ACTIVITY
When the string "target" appears in a line of the records, show the whole line.

Recorded data
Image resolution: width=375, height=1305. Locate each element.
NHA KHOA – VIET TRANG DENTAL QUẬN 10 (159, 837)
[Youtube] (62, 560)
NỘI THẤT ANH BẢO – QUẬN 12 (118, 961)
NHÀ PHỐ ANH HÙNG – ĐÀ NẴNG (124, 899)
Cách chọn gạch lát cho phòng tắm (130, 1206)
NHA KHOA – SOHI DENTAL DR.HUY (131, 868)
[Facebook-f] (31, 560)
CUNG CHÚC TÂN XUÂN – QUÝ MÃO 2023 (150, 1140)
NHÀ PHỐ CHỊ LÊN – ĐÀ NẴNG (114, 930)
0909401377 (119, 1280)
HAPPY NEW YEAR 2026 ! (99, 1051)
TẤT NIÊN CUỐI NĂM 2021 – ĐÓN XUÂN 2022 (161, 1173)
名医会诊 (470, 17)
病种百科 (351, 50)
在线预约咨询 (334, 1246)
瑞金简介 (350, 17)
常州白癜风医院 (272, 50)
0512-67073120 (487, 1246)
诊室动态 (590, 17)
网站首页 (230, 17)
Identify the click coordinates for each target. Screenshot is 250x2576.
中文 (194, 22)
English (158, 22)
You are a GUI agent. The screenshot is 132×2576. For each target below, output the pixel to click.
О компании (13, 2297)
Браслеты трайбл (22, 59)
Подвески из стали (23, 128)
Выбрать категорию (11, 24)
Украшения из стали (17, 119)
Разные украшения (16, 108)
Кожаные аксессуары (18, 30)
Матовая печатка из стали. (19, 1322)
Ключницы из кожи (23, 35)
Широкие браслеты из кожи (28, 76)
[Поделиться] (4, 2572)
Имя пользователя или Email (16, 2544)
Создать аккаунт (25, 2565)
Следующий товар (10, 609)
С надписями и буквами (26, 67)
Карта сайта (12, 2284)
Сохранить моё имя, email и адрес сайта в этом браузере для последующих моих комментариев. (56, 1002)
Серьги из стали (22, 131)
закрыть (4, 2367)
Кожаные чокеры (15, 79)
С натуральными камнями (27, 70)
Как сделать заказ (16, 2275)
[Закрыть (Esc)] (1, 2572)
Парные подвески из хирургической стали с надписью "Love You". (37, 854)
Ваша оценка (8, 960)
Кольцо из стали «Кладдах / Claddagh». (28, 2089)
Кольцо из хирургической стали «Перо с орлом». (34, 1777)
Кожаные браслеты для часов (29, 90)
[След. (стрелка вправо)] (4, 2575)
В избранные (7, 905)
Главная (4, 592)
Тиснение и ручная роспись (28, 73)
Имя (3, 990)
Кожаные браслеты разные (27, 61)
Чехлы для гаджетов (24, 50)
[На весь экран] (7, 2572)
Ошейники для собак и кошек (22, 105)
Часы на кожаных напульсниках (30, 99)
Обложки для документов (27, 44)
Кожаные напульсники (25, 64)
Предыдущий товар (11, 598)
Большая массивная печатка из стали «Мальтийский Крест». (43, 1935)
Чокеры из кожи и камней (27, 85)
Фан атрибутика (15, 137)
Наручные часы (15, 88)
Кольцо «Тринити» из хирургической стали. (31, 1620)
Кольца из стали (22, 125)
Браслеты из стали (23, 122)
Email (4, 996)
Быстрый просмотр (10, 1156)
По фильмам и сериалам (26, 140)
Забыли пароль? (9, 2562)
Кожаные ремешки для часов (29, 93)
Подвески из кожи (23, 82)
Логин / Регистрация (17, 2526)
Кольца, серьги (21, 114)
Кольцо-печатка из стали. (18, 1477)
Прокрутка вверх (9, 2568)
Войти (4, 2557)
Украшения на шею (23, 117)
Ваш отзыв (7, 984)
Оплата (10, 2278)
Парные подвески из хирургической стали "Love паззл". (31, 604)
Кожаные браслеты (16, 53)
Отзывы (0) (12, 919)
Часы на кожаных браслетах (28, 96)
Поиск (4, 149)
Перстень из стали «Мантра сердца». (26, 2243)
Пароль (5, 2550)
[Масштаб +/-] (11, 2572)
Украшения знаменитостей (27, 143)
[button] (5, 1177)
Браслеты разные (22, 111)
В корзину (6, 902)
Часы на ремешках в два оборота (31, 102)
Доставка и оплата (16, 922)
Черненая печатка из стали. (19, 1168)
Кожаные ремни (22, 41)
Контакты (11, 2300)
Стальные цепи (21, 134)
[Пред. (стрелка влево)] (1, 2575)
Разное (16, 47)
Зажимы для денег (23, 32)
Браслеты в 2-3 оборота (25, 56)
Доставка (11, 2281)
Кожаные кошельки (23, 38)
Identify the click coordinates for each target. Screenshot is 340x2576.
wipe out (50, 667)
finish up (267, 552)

SOLUTION
Identify the click coordinates for each target. Screenshot is 250x2576.
You are a GUI agent. The screenshot is 132×2576. For each target below, output the pixel to click.
Identify the click coordinates for each target. Screenshot is 340x2576.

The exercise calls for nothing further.